**Texto dado**
- - - - - - -

ECONOMíA › TEMAS DE DEBATE: ESTATIZACIóN DE SERVICIOS PúBLICOS Y SUBSIDIOS
Los mentores del neoliberalismo recelan de los subsidios en los servicios públicos y se manifiestan en favor de una supuesta mayor eficiencia, pero los especialistas consultados cuestionan tener como parámetro de “eficiencia” microeconómica la tasa de rentabilidad.
Producción: Tomás Lukin
Por Daniel Azpiazu y Martín Schorr *
La ortodoxia suele crisparse frente a las políticas de subsidios, siempre que no sean para las grandes empresas que reclaman más “estímulos a la inversión” (Paolo Rocca en el 9º seminario Propymes). Los mentores del neoliberalismo recelan de los subsidios en los servicios públicos, más si se trata de estructuras tarifarias asociadas a la presencia de subsidios cruzados que, en gran medida, fueron eliminados o erosionados en el huracán privatizador de los ’90. Todo ello en pos de una supuesta mayor eficiencia económica.
A partir del ejemplo que ofrece la estatización, en marzo 2006, del servicio de agua y saneamiento en el Area Metropolitana de Buenos Aires (AMBA), caben algunas reflexiones. Por un lado, en torno de la usual referencia a la eficiencia microeconómica asociada, en su visión neoclásica, a la maximización de la tasa de ganancia. Más allá de los variados criterios existentes en el campo teórico y empírico, la conceptualización de la “eficiencia” microeconómica debería inscribirse dentro de lo que configura el significado de la propia noción de eficiencia: la capacidad de los “medios” para acceder a los “fines” perseguidos. Más aún cuando se trata de la gestión y prestación de un servicio público que involucra el acceso a un derecho humano esencial. Tener como parámetro de “eficiencia” microeconómica a la tasa de rentabilidad no parece ser un criterio válido. Desde esa visión estrecha, el desempeño de Aguas Argentinas (AASA) hasta 2001 podría ser considerado como muy eficiente con una tasa de rentabilidad promedio superior al 20 por ciento del patrimonio neto. Mientras que resultados contables negativos de la estatal Agua y Saneamientos Argentinos (AySA) podrían estar reflejando todo lo contrario: en 2009 las pérdidas fueron el 6,6 por ciento del patrimonio neto.

- - - - - - -

**Extracto del conjunto**
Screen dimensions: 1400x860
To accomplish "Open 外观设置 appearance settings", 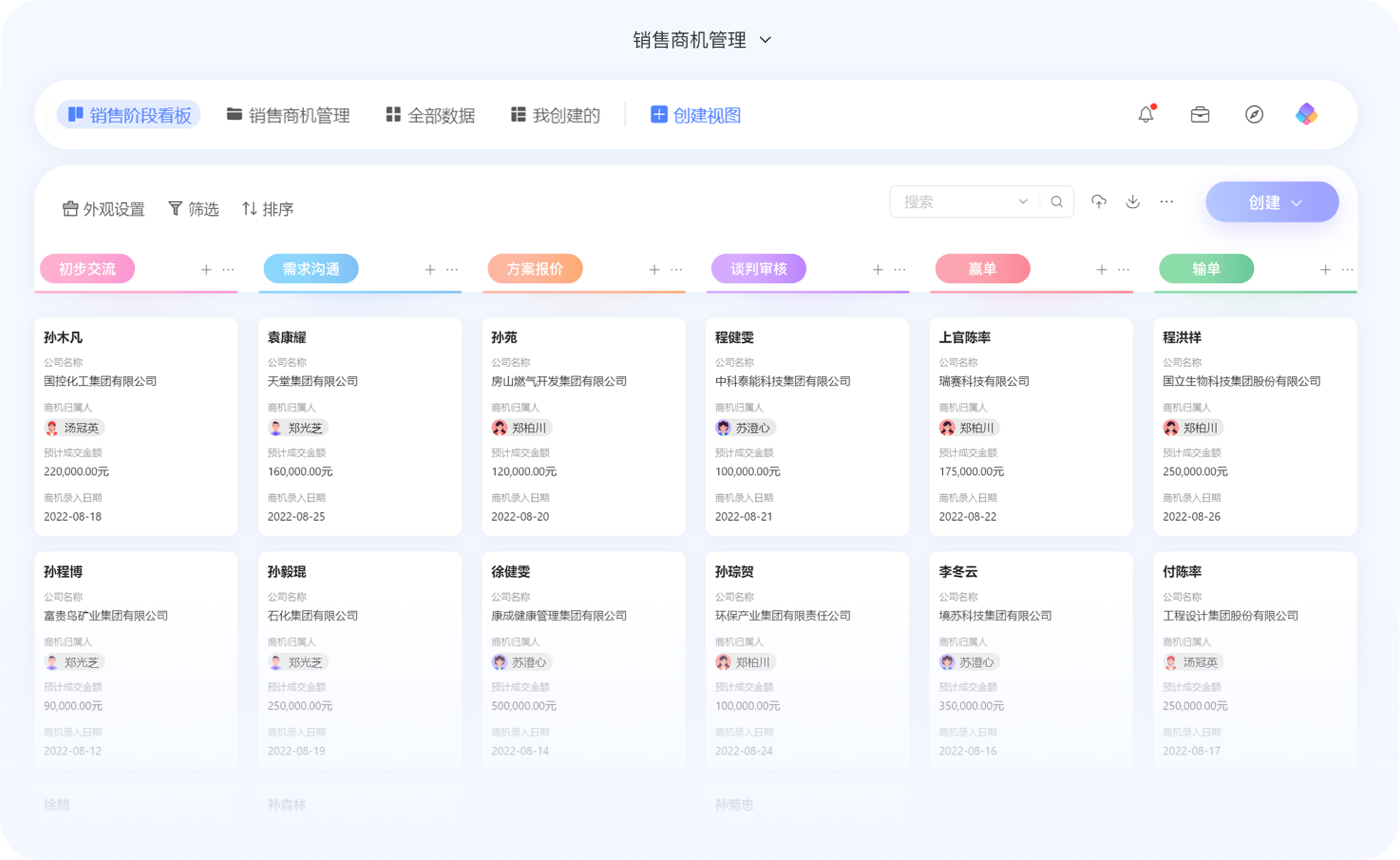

- - - - - - -

**Consigna 1**
Según el texto sobre la estatización de servicios públicos, ¿qué proporción del patrimonio neto representaron en 2009 las pérdidas de Agua y Saneamientos Argentinos?
**Consigna 2**
Extrae literalmente del texto sobre la estatización de servicios públicos el fragmento que va desde "ECONOMíA › TEMAS" hasta "tasa de rentabilidad.".
**Consigna 3**
Continúa el texto sobre la estatización de servicios públicos a partir de su última oración.

**Respuesta 1**
Las pérdidas fueron el 6,6 por ciento del patrimonio neto.

**Respuesta 2**
ECONOMíA › TEMAS DE DEBATE: ESTATIZACIóN DE SERVICIOS PúBLICOS Y SUBSIDIOS
Los mentores del neoliberalismo recelan de los subsidios en los servicios públicos y se manifiestan en favor de una supuesta mayor eficiencia, pero los especialistas consultados cuestionan tener como parámetro de “eficiencia” microeconómica la tasa de rentabilidad.

**Respuesta 3**
Sin desconocer ciertos aspectos críticos, de jerarquizarse el acceso generalizado de nuevos usuarios a bienes públicos esenciales como agua y saneamiento, no hay dudas de que los pocos años de gestión de AySA (menos de cinco) han sido mucho más “eficientes”, en términos de los objetivos sociales a satisfacer, que los de la otrora prestataria privada. En 2011 está previsto que, con un peso decisivo de las transferencias del Estado Nacional, el 100 por ciento de la población del área servida cuente con agua potable (el déficit en el inicio de la gestión era del 16 por ciento) y el 80 por ciento acceda al servicio cloacal (déficit del 36 por ciento en 2006). Se trata de un plan ambicioso que asume que los ingresos operativos de la empresa resultan insuficientes para su financiamiento y que priorizar la satisfacción de un objetivo asociado a la salud pública justifica la asignación de recursos estatales.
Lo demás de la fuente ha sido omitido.